Student thesis: Master's Thesis

Abstract

A quick and accurate control system for the air supply in fuel cell systems (FCS) is required to prevent oxygen starvation or to maximize the net power. For this purpose, regulating and gain-scheduled controllers are designed by employing genetic programming (GP) and an artificial neural network (ANN). To speed up the convergence of GP, order reduction of the FCS models is carried, and a comparison between the models is performed. A fifth-order model is selected for the purpose of control design due to its quick run time with a minimal loss in response accuracy of the oxygen excess ratio (OER). Guidelines on applying GP based on data obtained from simulations are developed. The overfitting phenomenon is observed, and several methods to overcome it are proposed. The linearizing property of GP is enforced through the specially designed cost function to ensure consistent performance over a wide range of operating conditions. The cost function is selected based on the minimization of OER integral absolute error, excursion, or both. The generated GP controller is compared to the dynamic feed-forward with PI controller. Adaptation is added to the OER regulation problem by training an ANN that provides the optimal OER reference according to the stack current and temperature. The performance of both the regulation and gain-scheduled controllers is tested under noise in the compressor flow and the stack current measurements.
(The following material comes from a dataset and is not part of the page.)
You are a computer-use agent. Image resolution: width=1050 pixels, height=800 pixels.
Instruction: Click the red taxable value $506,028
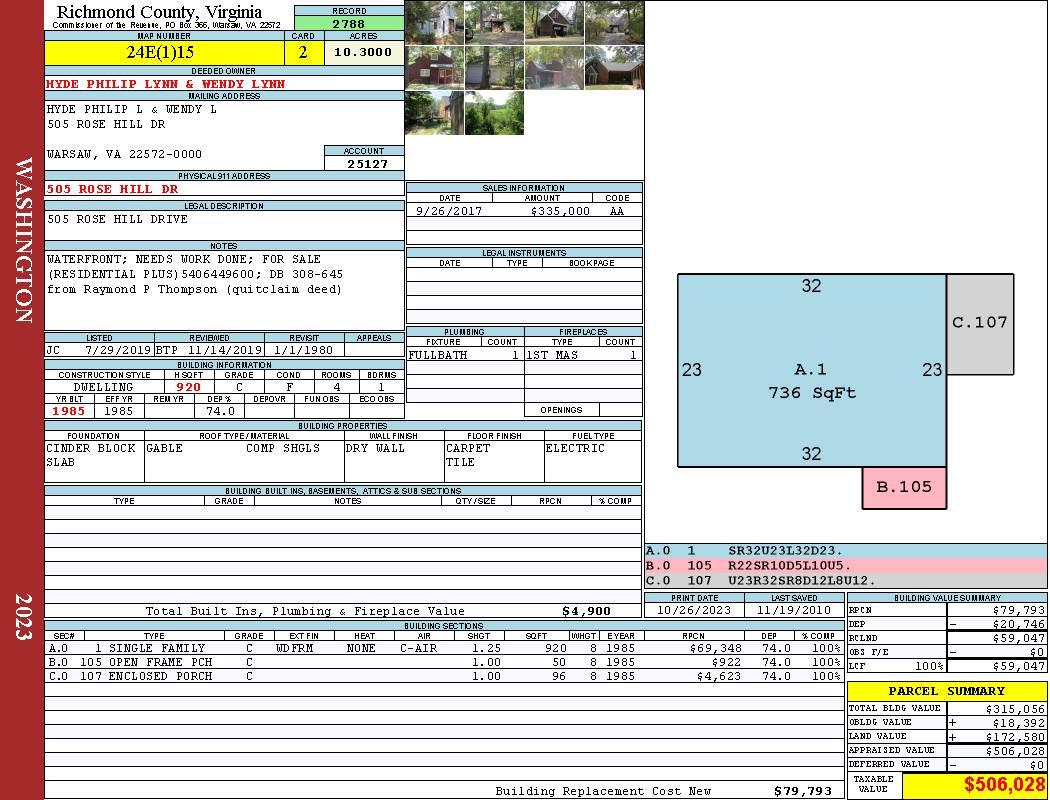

The robustness of the GP controllers is analyzed through linear frequency response analysis. The describing function of multiple controllers is obtained numerically and is used to generate the Bode plots of the closed loop systems at different input amplitudes. To show the linearizing capability of GP, variations in the Bode plots of GP-based control systems is compared to traditional control systems.
Date of AwardMay 2020
Original languageAmerican English

Keywords

  • Genetic programming
  • fuel cell
  • oxygen starvation
  • system linearization
  • optimal oxygen excess ratio.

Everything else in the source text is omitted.